Luke felt the gravitational force of her compassion, the magnetic attraction of someone who understood army ways, and knew a little about Iraq without his having to tell her. “Well, when you’ve changed, if you’ve changed, you can’t always say how or why yourself. Others outside see it, but you just feel like you’re carrying on the same as ever. Still you.” He thought for a moment, and then admitted, “Maybe a lonelier you, or an angrier you, but you yourself, well, you’re not the best judge.”
“I see that. Yes.”
“As for post traumatic whatsit, I don’t think there were too many what you’d call traumas out there.”
“Yes, well, I don’t believe you.”
Luke wasn’t used to receiving such flat negatives from the Household. They usually went out of their way to make a charming apology before they said, in their silkiest manner, “No.”
In the midst of his surprised silence, Anne said, “You see, it’s just that the helpline is busy all night long with men who can’t get over what happened to them. And sometimes the worst thing that happened to them was that they had to leave their lives for a year and spend it in the desert in an air-conditioned tent, with a group of other men whom they didn’t know and didn’t choose to be with. I believe that’s trauma enough for most people.”
“It’s a volunteer armed force. They didn’t have to go. It’s what they signed up for.”
“They didn’t know what they signed up for. How could they know till they got there? And no one signs up to die. Death was close enough out there for plenty of them to see what it looked like. And that’s traumatic too.”
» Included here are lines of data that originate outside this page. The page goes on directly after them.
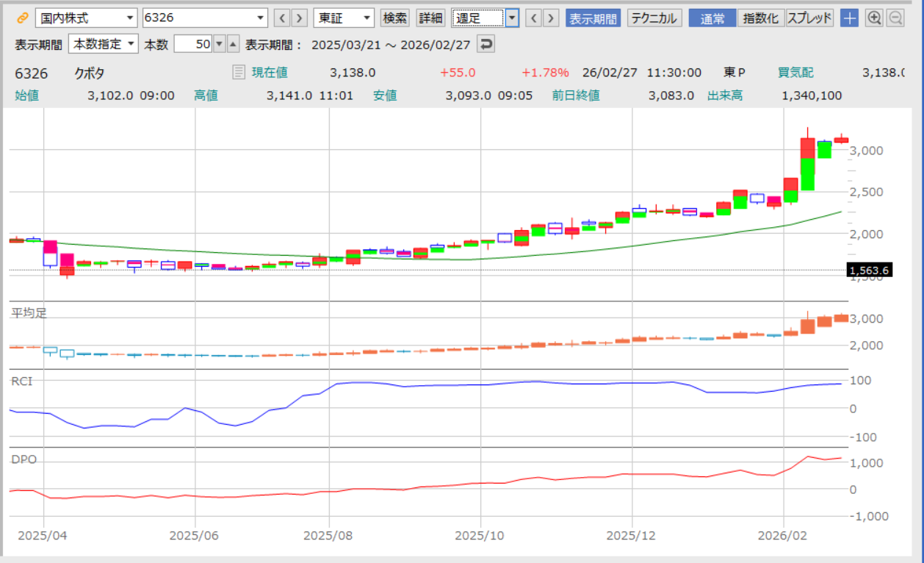Click the 検索 button
The height and width of the screenshot is (563, 924).
[395, 18]
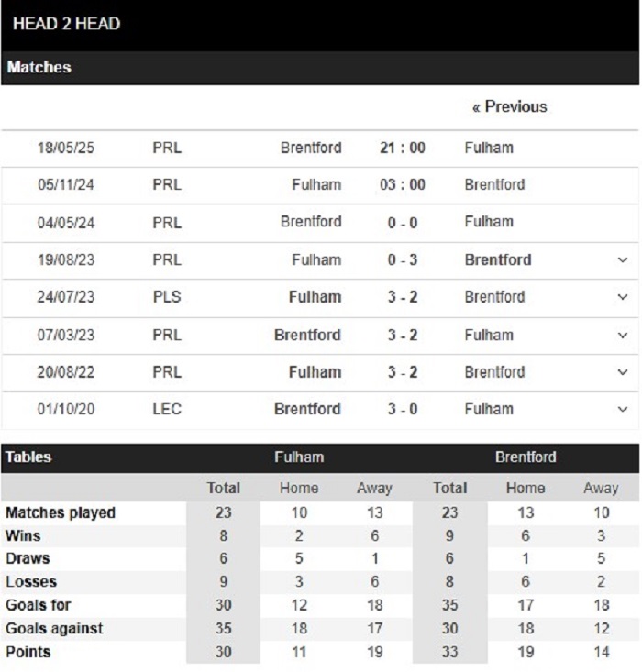Click Fulham team name in Tables header
The width and height of the screenshot is (642, 672).
299,457
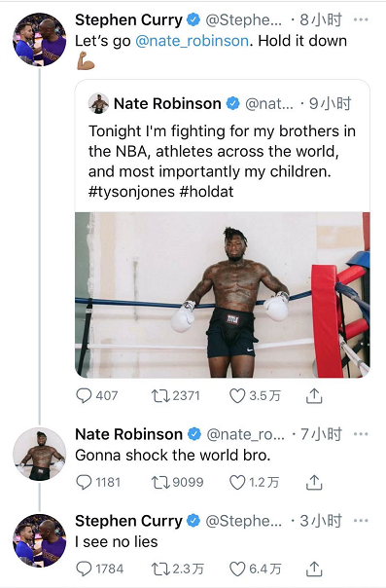Retweet "I see no lies" tweet

(160, 569)
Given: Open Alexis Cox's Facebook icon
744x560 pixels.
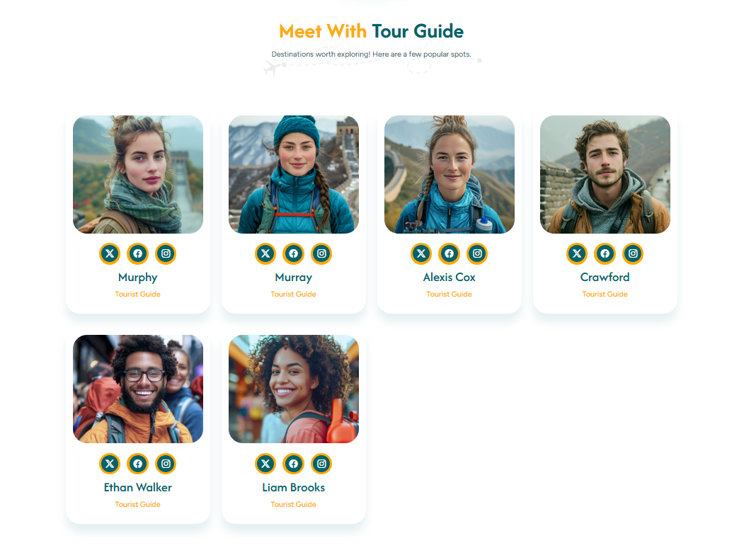Looking at the screenshot, I should (x=449, y=253).
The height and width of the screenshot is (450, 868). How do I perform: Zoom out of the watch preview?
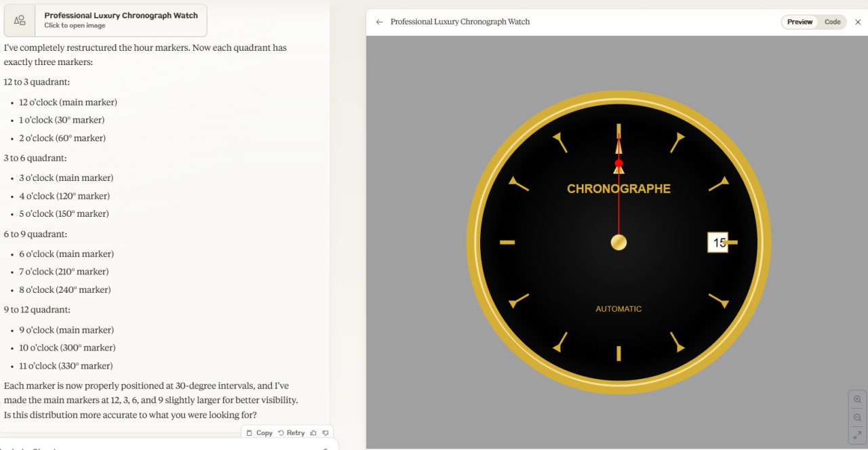pos(857,417)
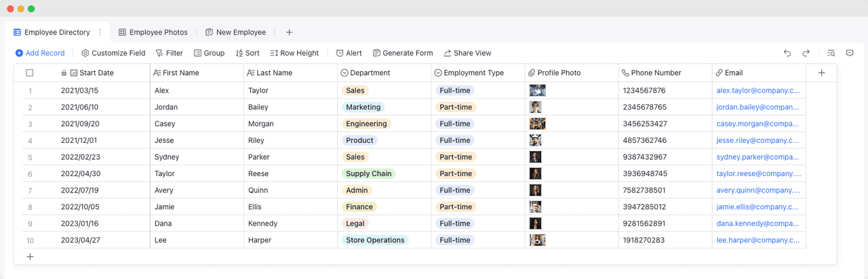Open the find records search icon
The image size is (868, 279).
click(x=831, y=53)
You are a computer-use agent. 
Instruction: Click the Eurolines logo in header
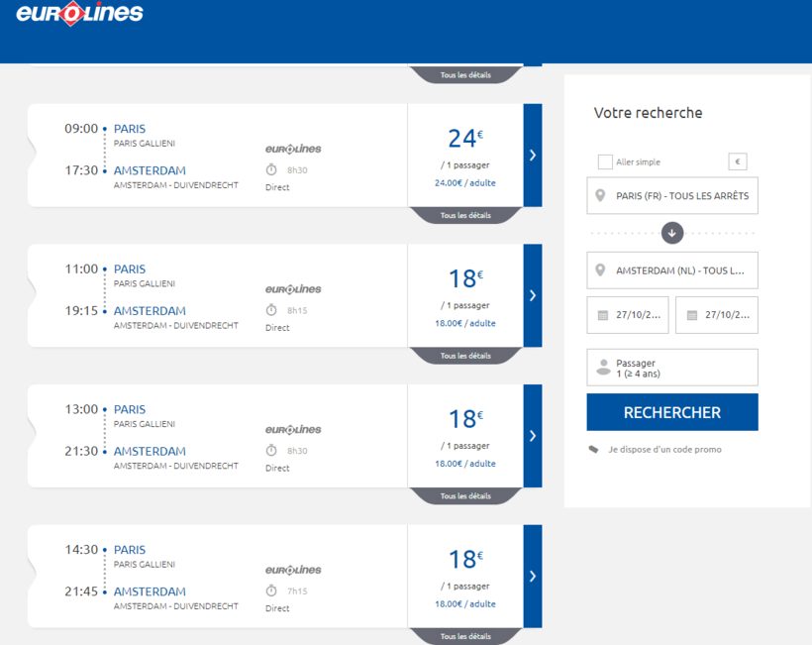click(x=79, y=14)
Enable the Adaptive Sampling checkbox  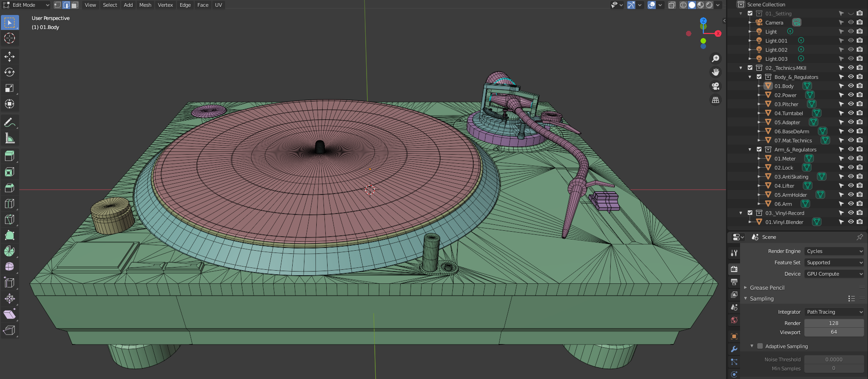tap(760, 346)
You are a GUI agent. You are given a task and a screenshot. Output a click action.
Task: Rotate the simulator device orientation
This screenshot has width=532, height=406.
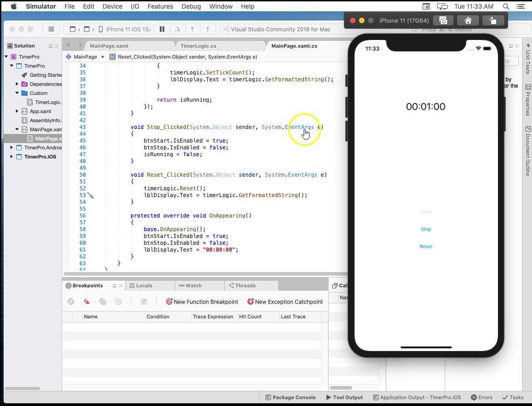[493, 20]
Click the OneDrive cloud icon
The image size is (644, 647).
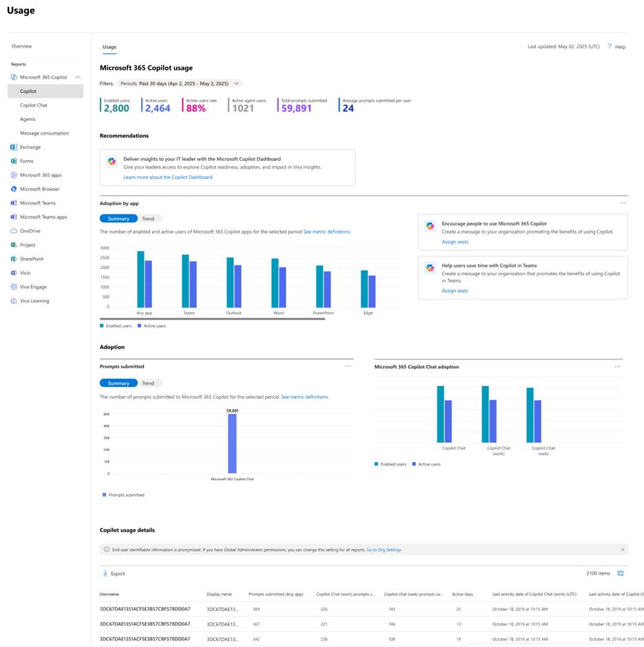[x=14, y=231]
Luke felt as if he’d been driven into a corner, and not by some insurgent with a gun, but by an old woman from the army helpline. He wasn’t sure which was the way out to keep this talk on a polite plane. He would, after all, have to work with her again. He struggled and then admitted his failure to find a conversational exit. “Give.”
“What?”
“I give in. What do you want to know?”
“You lost someone out there, didn’t you?”
“I did.”
“Tell me.”
“An American. On loan to our unit. Meant to be helping us liaise with some of their units. Only with us for a few months. Didn’t understand all the regimental horseshit. I mean, excuse me. I mean . . .”
“Go on.”
“Only that most of the American units don’t have quite the same traditions, or history, or dress, or funny ways of doing things that we do in the Guards. They’re not used to it. As if having been recruited in the seventeenth century to fight for bloody Charles the Second is going to keep you alive in Iraq. And Andrew, well Andy he was, Andy didn’t understand any of it, but living with us he saw it, and the others ragged him for not getting it right. And I guess I was the first one to tell him to pay no attention and, well, we got along.” This was not the full story, but it was a true part of it.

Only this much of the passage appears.